Нодар Джин - История моего самоубийства
Выйдя из лифта и подступив уже к двери с табличкой «Геннадий Краснер», я поэтому так и не знал — что же именно придется сказать на прощание чужой женщине по имени Люба и ее дочери по имени Ирина. Быть может, изреку что-нибудь столь же грустное, сколь грустным я себе раньше казался: в исступлении страсти, скажу, больше справедливости, чем в правилах жизни; ведь живем же все мы, люди, по этим правилам, — и вот нам, увы, не живется; каждый ведь день пробуем, но нет, не живется… Или, наоборот, скажу им что-нибудь легкое, как легким, — легче, чем мир, я себе казался сейчас: у нас была любовь, потому что любовь, как сказал веселый поэт, — не тоскливый стон скрипок, а визг матрасных пружин. Или скажу что-нибудь такое, что будет непонятно мне самому, а потому позволит не только объяснить происшедшее, но и сохранить к нему интерес. Например: единственный способ выявить пределы возможного — это, знаете, выйти из него в область невозможного. А может быть, подумал я, ничего говорить не надо, потому что любые слова, а не только эти — всегда не твои, а чужие слова, чужие, ни чьи переживания и чужие же, ни чьи догадки. Может быть, я так ничего им и не скажу: заберу свою синюю тетрадь и книги, посмотрю на них такими глазами, когда ни о чем не думаешь, и удалюсь. Так же просто и молча, как просто и молча все мы втроем лгали, — не унижаясь до лжи, но всего лишь нагнетая в себе самое изысканное из наслаждений: открытость самообману.
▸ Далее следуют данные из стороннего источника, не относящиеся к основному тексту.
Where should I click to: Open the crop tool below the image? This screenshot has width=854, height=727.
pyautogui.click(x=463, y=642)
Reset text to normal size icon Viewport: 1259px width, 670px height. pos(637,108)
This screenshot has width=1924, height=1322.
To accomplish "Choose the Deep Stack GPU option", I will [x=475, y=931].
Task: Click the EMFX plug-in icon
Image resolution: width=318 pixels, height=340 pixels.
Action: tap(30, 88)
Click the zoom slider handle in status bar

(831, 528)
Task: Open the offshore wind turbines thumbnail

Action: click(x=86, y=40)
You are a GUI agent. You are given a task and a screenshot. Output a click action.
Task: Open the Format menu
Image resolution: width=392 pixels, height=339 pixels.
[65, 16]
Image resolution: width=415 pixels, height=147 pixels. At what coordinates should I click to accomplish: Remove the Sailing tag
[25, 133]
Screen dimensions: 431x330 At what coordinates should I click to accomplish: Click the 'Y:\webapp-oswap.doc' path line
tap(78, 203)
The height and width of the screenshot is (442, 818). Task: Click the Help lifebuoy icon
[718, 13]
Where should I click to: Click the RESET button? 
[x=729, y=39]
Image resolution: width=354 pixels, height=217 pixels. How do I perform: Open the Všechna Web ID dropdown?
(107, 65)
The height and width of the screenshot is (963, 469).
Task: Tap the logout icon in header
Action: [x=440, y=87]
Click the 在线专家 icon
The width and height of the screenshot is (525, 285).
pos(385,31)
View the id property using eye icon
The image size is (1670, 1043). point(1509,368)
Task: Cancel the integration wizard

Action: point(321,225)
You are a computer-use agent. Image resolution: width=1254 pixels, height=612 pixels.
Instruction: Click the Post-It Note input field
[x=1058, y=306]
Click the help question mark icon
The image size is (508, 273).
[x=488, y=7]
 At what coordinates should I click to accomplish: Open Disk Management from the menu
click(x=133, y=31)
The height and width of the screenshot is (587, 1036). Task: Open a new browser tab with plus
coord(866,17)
Но доступна ли мне эта роскошь молчания? Доступна ли она кому-нибудь? Или это так же недоступно, как никому было недоступно не родиться? Я запутался и, как всегда в таких случаях, почувствовал, что, если не перестану думать, — будет хуже.
Тряхнув головой и выбросив из нее все слова, я вздохнул и ткнул пальцем в кнопку дверного звонка. Дверь не отпирали. Я навалился на кнопку теперь уже кулаком и стал жадно прислушиваться к дребезжанию звонка за дверью, наращивая силу, с которою распинал эту кнопку. Через несколько минут звонок сгорел — и стало тихо. Прислушиваться уже было не к чему, и в панике, снова меня захлестнувшей, стало вдруг ясно, что Любу с Ириной увидеть уже не придется. Эта мысль меня обескуражила, и в непонятном отчаянии я стал выбивать дверь плечом. Наконец, из-за лестничного пролета выступил полуголый индус, показавшийся мне теперь менее статным. Жалея меня и стесняясь то ли из-за отсутствия на нем чесучового кителя, то ли по возвышенной причине, он осторожно сообщил мне, что мою семью вместе с посудой и книгами по медицине умыкнул вчерашний пациент с порезанным кулаком. Зять вызвал полицию, но она опоздала, ругнулась в адрес всех эмигрантов и не составила акта.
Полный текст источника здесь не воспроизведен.